Mas a questão multilateral mais preocupante na agenda de 2018, porque poderia frear o atual impulso da economia global, é a erosão a que Trump está submetendo a Organização Mundial do Comércio por uma dupla via: Washington, por um lado, está boicotando a renovação da comissão de arbitragem de disputas, uma instituição fundamental para o bom funcionamento do organismo internacional e, por outro, pretende resolver as disputas através de arbitragens fora da OMC.

A ausência e inibição da diplomacia norte-americana aumenta o potencial destrutivo das crises políticas no mundo

Outro perigo sobre o qual numerosos analistas estão de acordo é a escalada na utilização da informação como arma (weaponization of information), território bem conhecido por Trump com seus fake news e sua campanha presidencial com a suposta ajuda do serviço secreto russo. “Até agora – diz a análise de riscos do think tank barcelonês CIDOB – parecia que quem tinha de estar assustado com a proliferação de canais de informação eram os regimes autoritários”. Agora o medo mudou de lado e, quando há eleições à vista, os temores se multiplicam nas democracias. Este é um ano eleitoral em países como Itália, Brasil, México, EUA e Colômbia, onde novamente podem aparecer essas fake news às quais Trump é tão afeito.

Um presidente fraco e inepto, cercado de equipes incompletas e caóticas, tem pela frente um 2018 que Ian Bremmer, presidente do Eurasia Group, qualificou como o ano geopoliticamente mais perigoso desde o fim da Guerra Fria. Os EUA, até agora fator de ordem e superpotência estabilizadora e previsível, transformaram-se no oposto neste ano presidencial tão agitado e de retração diplomática e política.

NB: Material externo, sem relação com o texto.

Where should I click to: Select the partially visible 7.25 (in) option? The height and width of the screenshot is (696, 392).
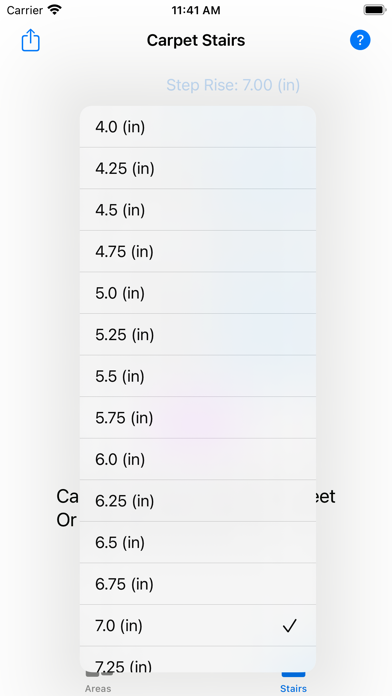click(198, 659)
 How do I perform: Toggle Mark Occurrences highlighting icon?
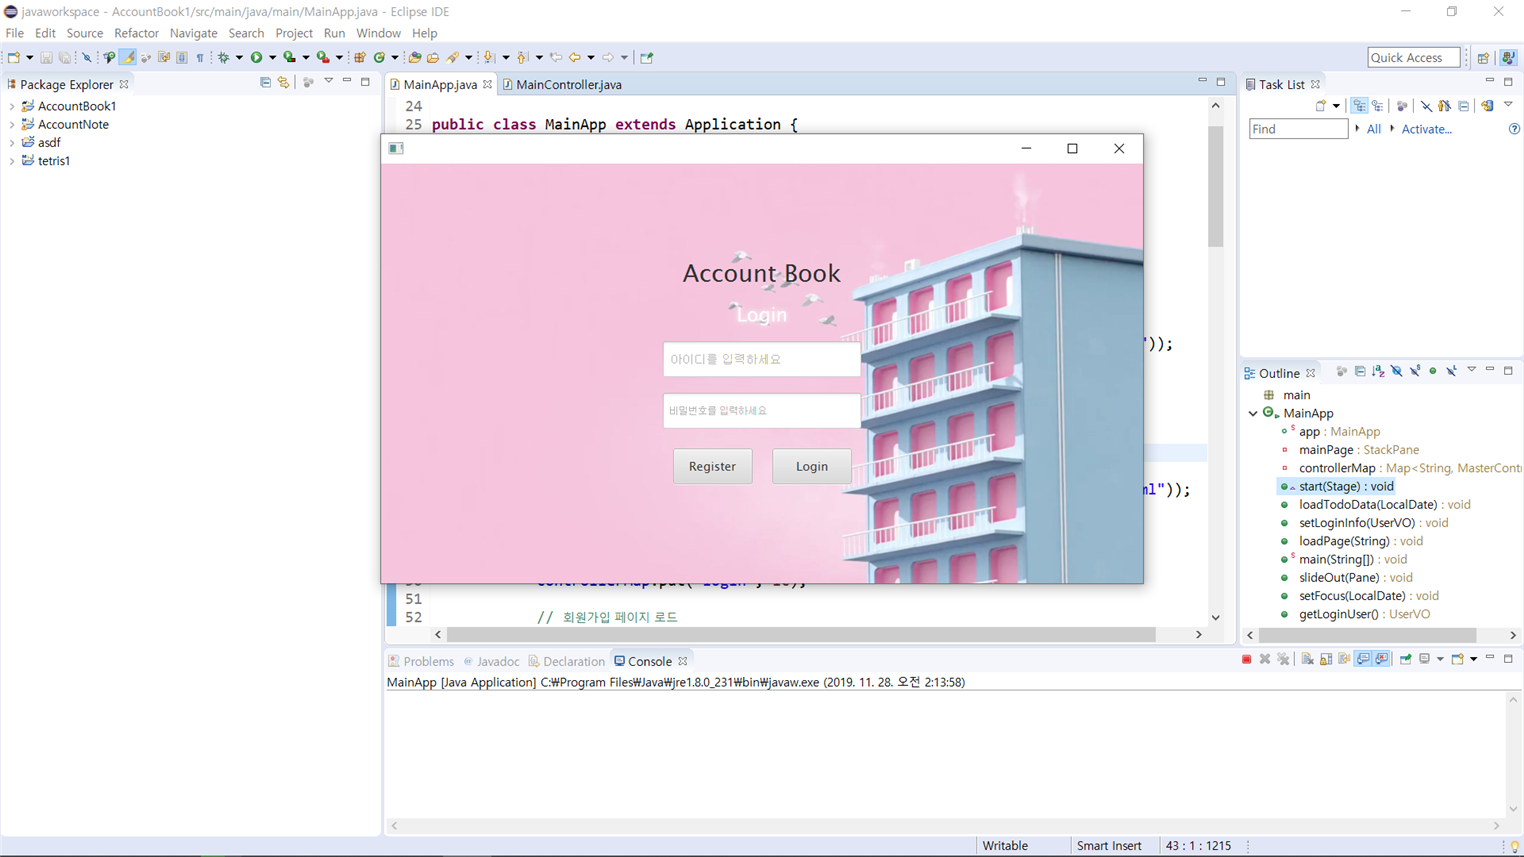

Nem o principal fator de risco mundial em 2018 está livre de riscos. Trump não só não conseguiu estabilizar seu Governo, como tropeça constantemente em turbulências, quase sempre provocadas por ele mesmo. Graças às escandalosas revelações do livro Fogo e Fúria: Dentro da Casa Branca de Donald Trump, do jornalista Michael Wolff, Trump rompeu virulentamente com Steve Bannon, que foi seu chefe de estratégia e guru eleitoral, em um novo episódio que revela a fragilidade do presidente, mas reconforta o Partido Republicano, alarmado com a tendência extremista da direita alternativa ou alt-right defendida pelo assessor defenestrado.

Fraco, inepto, com equipes incompletas e caóticas, Trump tem pela frente o ano geopoliticamente mais perigoso desde o fim da Guerra Fria

O promotor especial Robert Mueller, por sua vez, continua avançando sigilosamente em sua investigação sobre a cooperação entre o serviço secreto russo e os colaboradores de Trump para derrotar Hillary Clinton na eleição presidencial, em que o envolvimento do filho do presidente foi confirmado pelo próprio Bannon.

Entre as previsões para o ano há muitas conjecturas sobre a abertura de um processo de impeachment, que requereria a aprovação dos congressistas republicanos, ou a alternativa mais provável, que os democratas assumam o controle da Câmara de Representantes e do Senado nas eleições de meio de mandato em novembro e possam, então, tentar o impeachment. Trump é o maior perigo de 2018, mas 2018 pode acabar com Trump ou, pelo menos, deixá-lo sem maioria no Congresso, em outras palavras, manco, sem unhas nem dentes e pronto para se despedir do poder.